One of the doctors treating him, who refused to give her name, said that Yasser, still unconscious, is in a serious condition. As well as the fractured skull, he has water on the lungs and injuries to other parts of his body. The head of Manshiyet Nasser District Council, Moustafa Ebada, wasn't available for comment on the incident.
(Al-Masry Al-Youm)
Incest in Benha
Strange things happen in Benha. One of the strangest was when a man of 40 there married his brother's 17-year-old granddaughter. It was the girl's father who told the police what his paternal uncle had done.
He said that the suspect had deceived his daughter into marrying him the urfi (unregistered) way, adding that they then lived together as man and wife without her father's knowledge or approval. The girl's great-uncle has been charged with two offences: incest and marrying an underage girl (now that girls have to be 18 before they can marry).
(Al-Akhbar)
A happy way to go
The gas cylinder crisis appears to have been solved. Let's hope so. In the meantime, although this column hasn't reported any tragedies involving piped gas leaks for quite some time, that's not to say there haven't been a lot of such tragedies in the past few months. In a recent case, a couple died in el-Hawamdia, 6th October Governorate, due to a gas leak in the bathroom.

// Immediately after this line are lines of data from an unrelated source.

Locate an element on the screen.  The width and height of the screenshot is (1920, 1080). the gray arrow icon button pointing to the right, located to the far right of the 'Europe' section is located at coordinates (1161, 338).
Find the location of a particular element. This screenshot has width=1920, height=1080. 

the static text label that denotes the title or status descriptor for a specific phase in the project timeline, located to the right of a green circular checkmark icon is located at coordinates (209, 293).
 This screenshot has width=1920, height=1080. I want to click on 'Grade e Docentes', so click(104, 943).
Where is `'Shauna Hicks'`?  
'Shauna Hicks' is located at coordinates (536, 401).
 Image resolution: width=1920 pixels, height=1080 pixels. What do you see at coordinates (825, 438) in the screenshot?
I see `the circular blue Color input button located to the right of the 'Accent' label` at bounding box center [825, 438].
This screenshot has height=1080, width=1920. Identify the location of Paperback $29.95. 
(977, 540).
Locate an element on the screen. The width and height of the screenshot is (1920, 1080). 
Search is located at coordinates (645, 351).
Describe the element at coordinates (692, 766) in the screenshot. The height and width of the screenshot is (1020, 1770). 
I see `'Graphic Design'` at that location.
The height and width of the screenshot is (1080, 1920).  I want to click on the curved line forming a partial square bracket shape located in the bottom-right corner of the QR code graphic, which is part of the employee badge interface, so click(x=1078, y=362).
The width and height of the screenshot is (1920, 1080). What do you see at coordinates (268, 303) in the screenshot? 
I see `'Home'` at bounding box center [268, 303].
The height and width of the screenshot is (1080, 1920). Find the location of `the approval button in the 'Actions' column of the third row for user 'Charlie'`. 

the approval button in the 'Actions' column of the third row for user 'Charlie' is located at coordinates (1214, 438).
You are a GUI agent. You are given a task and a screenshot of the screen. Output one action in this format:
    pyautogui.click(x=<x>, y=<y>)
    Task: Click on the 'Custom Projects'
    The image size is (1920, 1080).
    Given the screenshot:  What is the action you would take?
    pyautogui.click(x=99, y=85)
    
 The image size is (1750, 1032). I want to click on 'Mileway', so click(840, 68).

The victims were newlyweds. Their bodies were found by the wife of the bride's brother, who'd come round with some groceries for them, having been asked to buy them by the bride. The bridegroom was a police NCO working in the Passport Administration.
The couple were named as Rasha Ahmed (22) and Ahmed Mohamed (28). Their bodies were discovered in the bathroom by Rasha's sister-in-law, Sahar Mahmoud (35), two days after the wedding. There was a strong smell of gas in the flat. Both Rasha and Ahmed's fathers said they didn't suspect foul play.
There could be two reasons why the couple didn't notice the gas leak before it was too late. Firstly, they'd just got married and were enjoying a whole new romantic experience together. Secondly, they'd only been in the marital flat for 48 hours when their sister-in-law found them dead. What probably happened was that they hadn't got round to checking that all the facilities in their new home worked properly. The one consolation is that they probably died a very happy death together.
(Al-Masry Al-Youm)
Lonely Laila
If you were to keep an eye on all the reported suicides in Egypt, you would immediately notice that most of the people who take their lives here are men. But there are some women too. One such case involved a housewife from Faraskour near Damietta, who hanged herself with the washing line in her bedroom.
The body of Laila Mossa'ad (65) was found by the neighbours who broke in, alerted by the nasty smell that was seeping out of her flat. All of her children had grown up, got married and left home. Sadly, they never visited her, and it appears that it was the loneliness that killed her. Laila's mobile phone, gold jewellery and LE9,000 were found near her body in the bedroom.
(Al-Wafd)
Trouble and co-strife
It was jealous that drove a housewife in Kafr Shukr to set fire one night to the furniture in the flat her husband shares with her co-wife.
The arsonist's husband and first wife were fast asleep when she struck. A lot of the furniture in the flat was destroyed and the couple had to be taken to hospital, suffering from the effects of smoke inhalation.
There had been trouble prior to this. When the 26-year-old owner of the flat, a teacher called Ayman Abdel-Rahman, took a second wife (the arsonist), his first wife beat her up at the wedding party. Ayman's second wife, Walaa (24), is helping police with their inquiries.